ABSTRACT
A company can be described as a legal entity or a body corporate, having perpetual succession and also a common seal, as well as the ability to sue and be sued in its own corporate name. Suffice to state, also that the company upon its incorporation can acquire property in its corporation name. This corporate personality, gives the company the status of a person; albeit artificial, having all the qualities of a normal human being.
It should be noted, that a company is by virtue of the celebrated case of Salomon V. Salomon & Co. (1897) A.C. 22, an entity separate from its members having the capacity to own assets, properties, liabilities, right and obligations incidental to the activities of the company done, giving it responsibilities for all its acts and not its members and/or officers.
The effect of this, is that the members or officers of the company are not in any way under any form of liability for acts done in course of discharging their duties but the company (a legal person) bears all such liability; even though its activities are carried out by human beings whose acts are of paramount importance to the company.
At this juncture, it would not be out of place to state with particular reference to this project work that the acts of directors as officers of the company are also accruable to the company.

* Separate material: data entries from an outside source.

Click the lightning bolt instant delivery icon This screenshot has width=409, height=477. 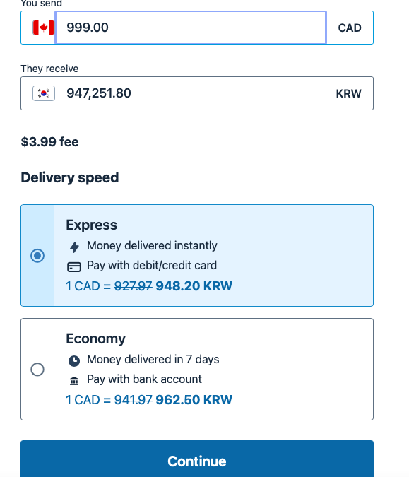pos(74,247)
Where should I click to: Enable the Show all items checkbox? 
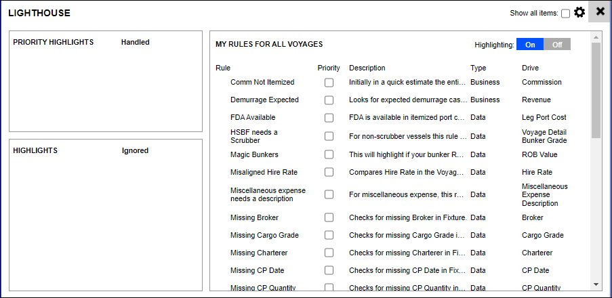click(x=565, y=14)
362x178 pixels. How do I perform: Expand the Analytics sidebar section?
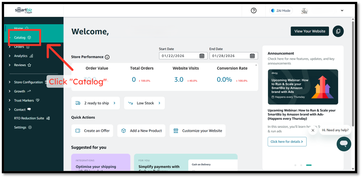(x=21, y=56)
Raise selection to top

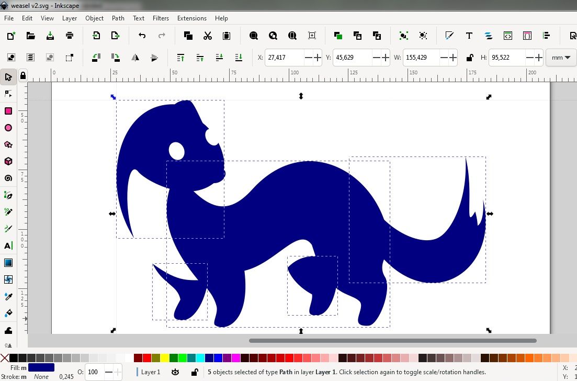(180, 58)
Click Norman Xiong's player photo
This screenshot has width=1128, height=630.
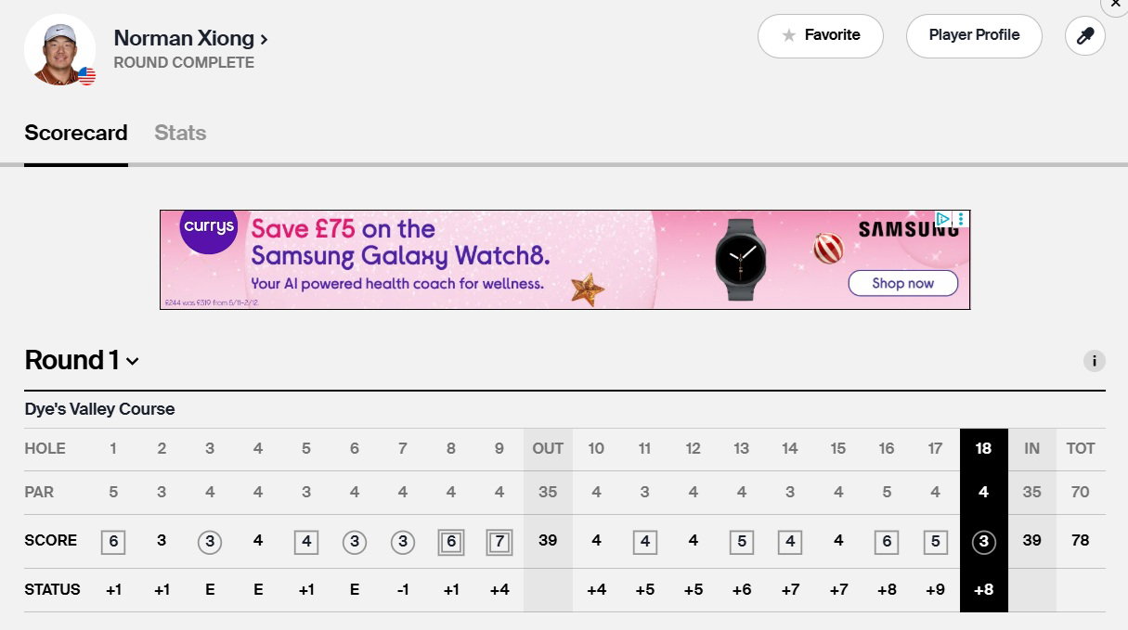[59, 50]
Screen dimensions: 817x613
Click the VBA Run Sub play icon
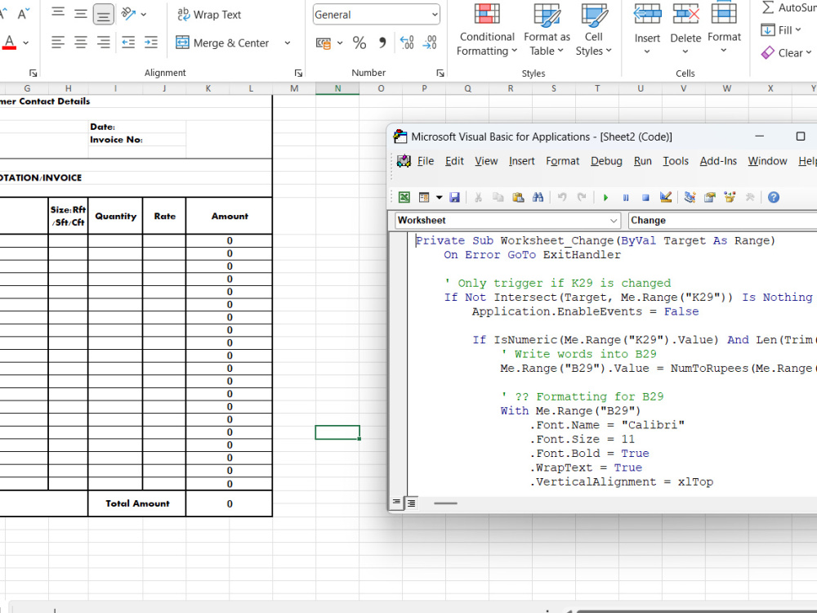[x=605, y=198]
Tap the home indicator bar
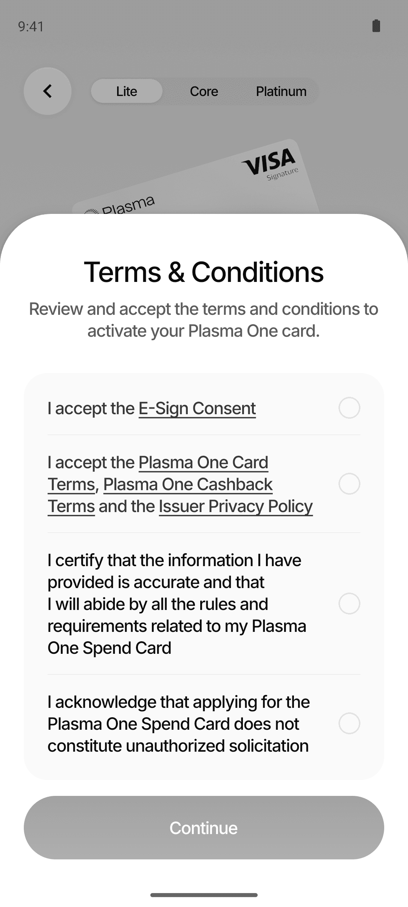This screenshot has height=907, width=408. point(204,895)

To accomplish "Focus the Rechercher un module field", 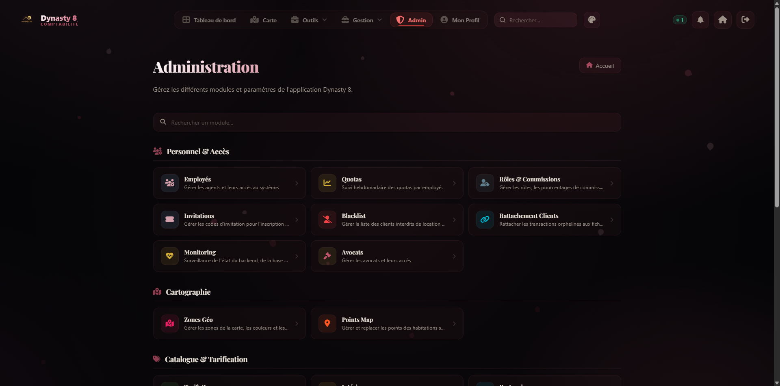I will (x=387, y=122).
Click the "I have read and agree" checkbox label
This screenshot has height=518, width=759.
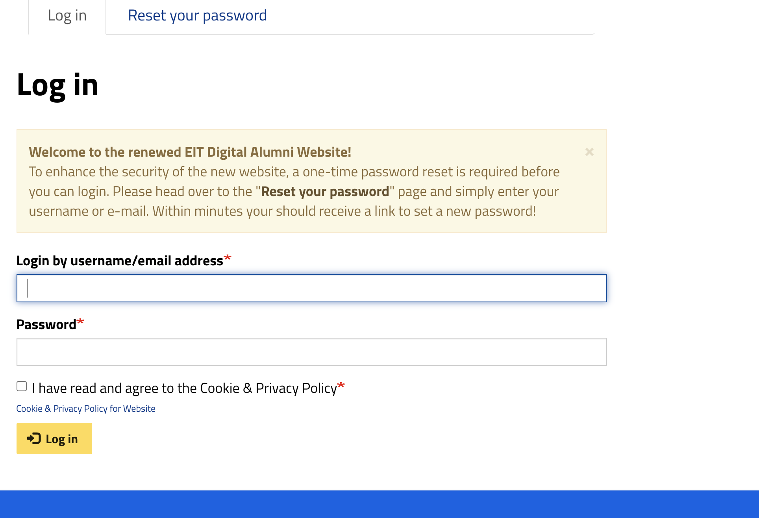[x=184, y=389]
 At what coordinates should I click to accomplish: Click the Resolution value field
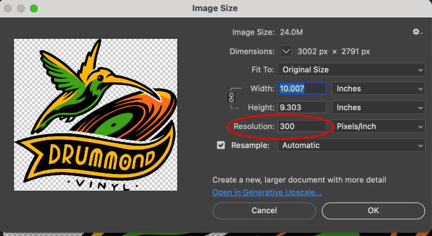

Be that as it may; the meaning and nature of a director is without a universally acceptable definition, neither could it lend itself an easy definition and a much easier understanding. However, directors can be defined as managers of the company. They are not employed by the company and as such cannot be said to be employees of the company, servants or members there to but they can be seen as officers of the company, for the purpose inter alia of making the company vicariously liable for their acts and omissions while engaged in the business of the company.

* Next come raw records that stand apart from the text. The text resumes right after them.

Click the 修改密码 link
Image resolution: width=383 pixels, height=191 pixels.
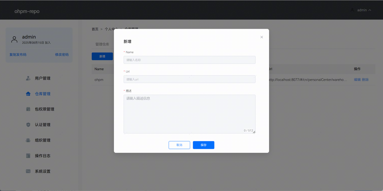pyautogui.click(x=62, y=55)
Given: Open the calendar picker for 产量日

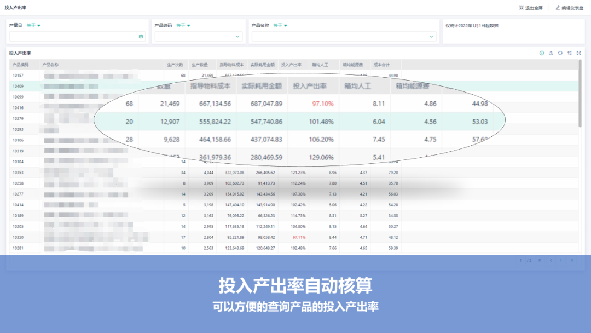Looking at the screenshot, I should click(141, 37).
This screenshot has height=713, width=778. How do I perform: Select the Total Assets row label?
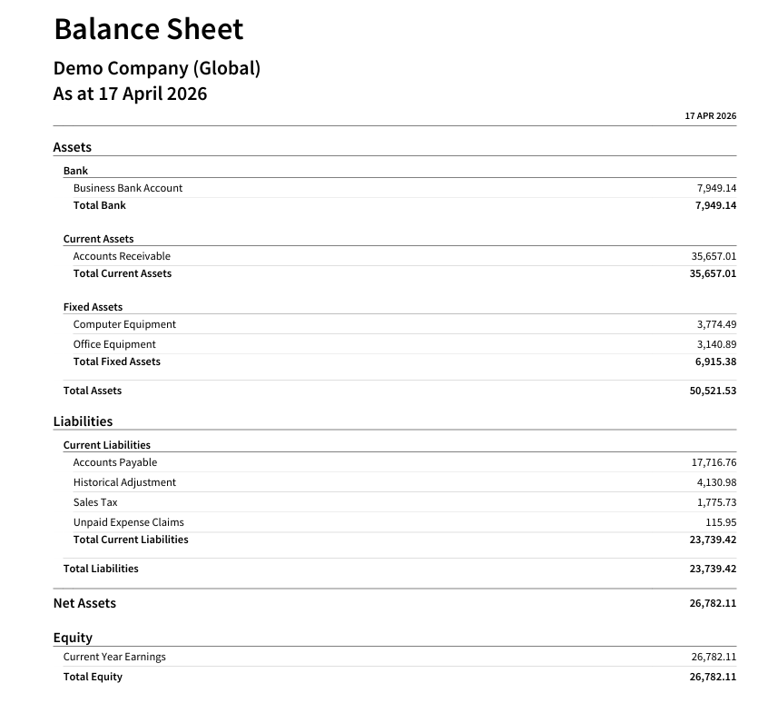(x=93, y=391)
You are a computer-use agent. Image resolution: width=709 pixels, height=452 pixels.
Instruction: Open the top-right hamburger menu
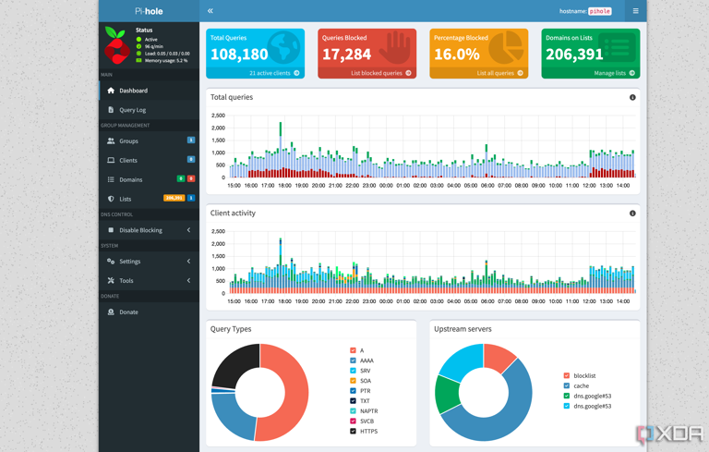click(x=635, y=11)
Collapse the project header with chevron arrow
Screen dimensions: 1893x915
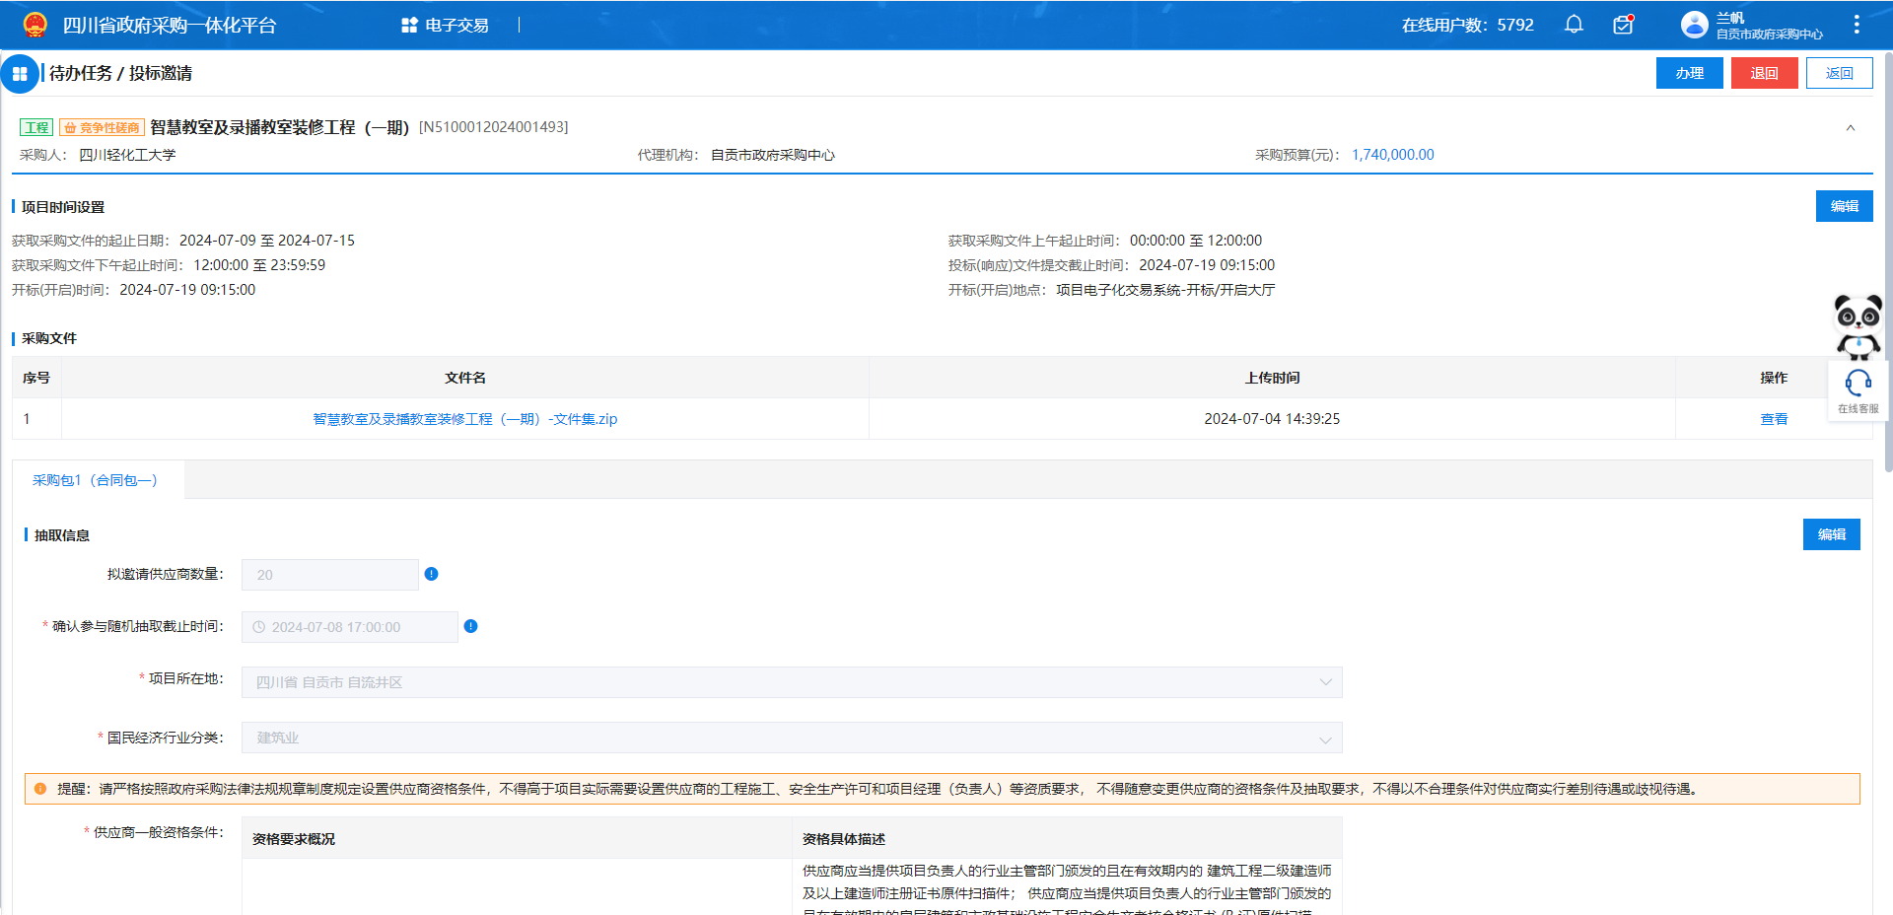pyautogui.click(x=1851, y=128)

In essence, this project work has as its sole aim; the consideration of the liabilities of a company for the acts of its agents, with particular reference and emphasis on the director of a company and it shall also consider, the position of the law, as it relates to the above issue of liability of a director with reference to a company.
CHAPTER ONE
GENERAL INTRODUCTION
INTRODUCTION
The need to keep pace with the realities of commerce and industry and comply with the stipulations of the law may result in the carrying out of commercial activities or business ventures by more than one person. This, when done in the main with a view to profitability, which naturally results from the pulling together of resources; money or money‟s worth by investors, the creation of an entity, a vehicle called the company is underscored.

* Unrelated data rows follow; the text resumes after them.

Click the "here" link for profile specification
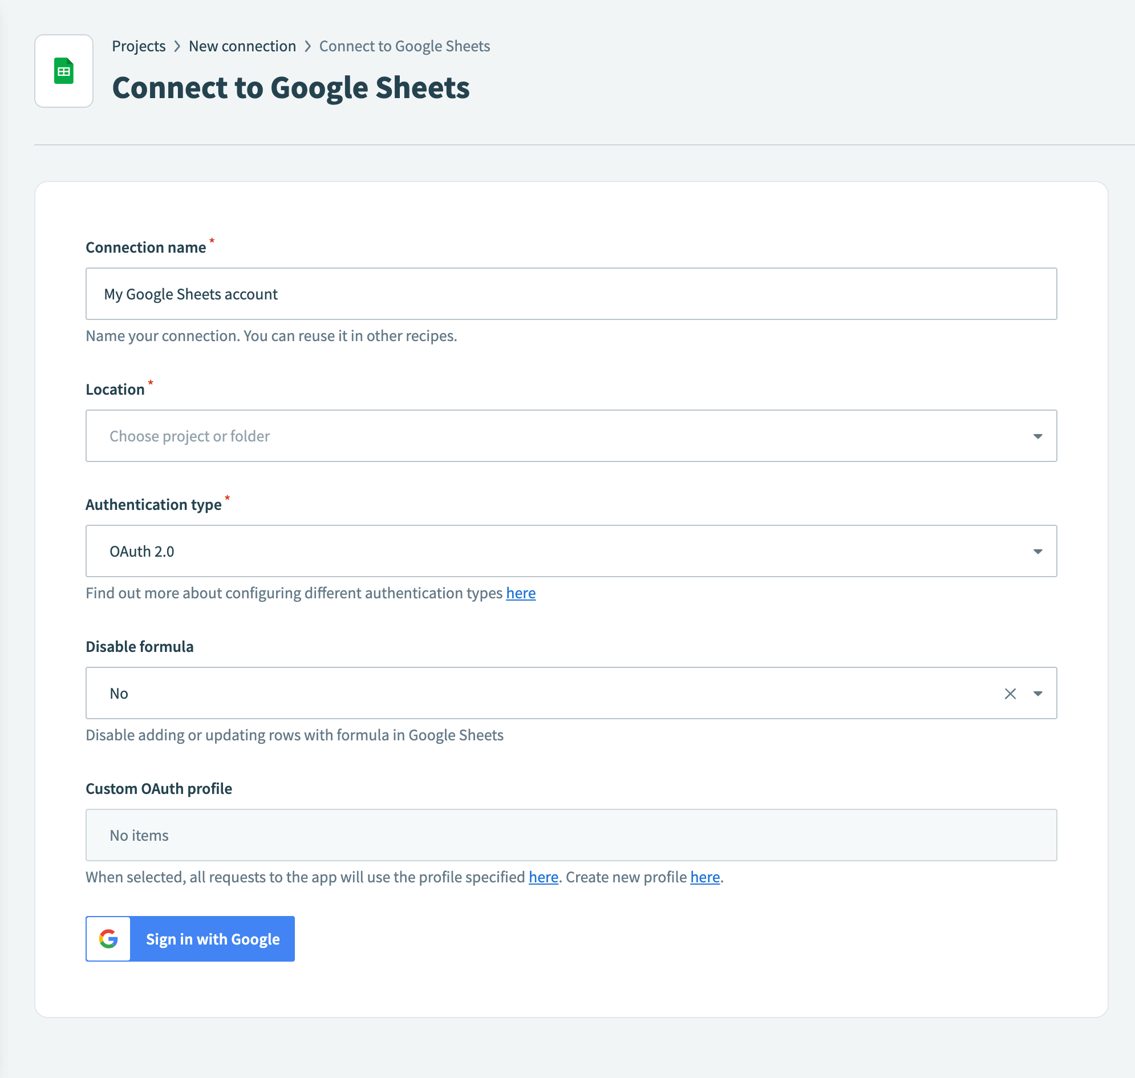1135x1078 pixels. (543, 877)
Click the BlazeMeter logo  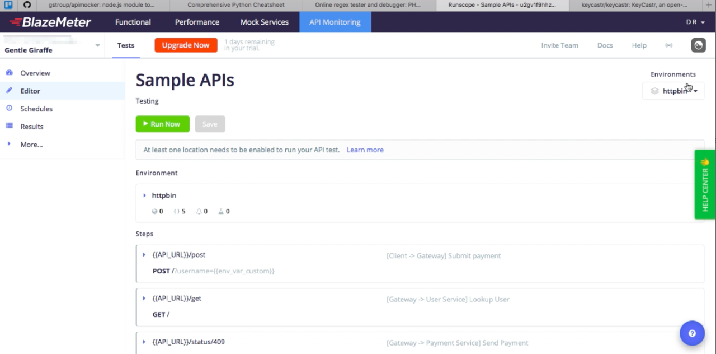click(x=50, y=22)
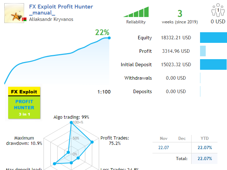Open author Aliaksandr Kryvanos profile
The width and height of the screenshot is (227, 170).
(x=51, y=19)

Although one person can profitably carry on business alone, it is however not guaranteed that the business would long continue especially if he becomes incapacitated or dies1. The threat to the continuity of even the most viable business in an economy as a result of death, inability to raise necessary funds, incapacity of mind or other frailties of the sole proprietor recommend the incorporation of a company which ensures ownership and participation in the management of the business by more than one person for mention.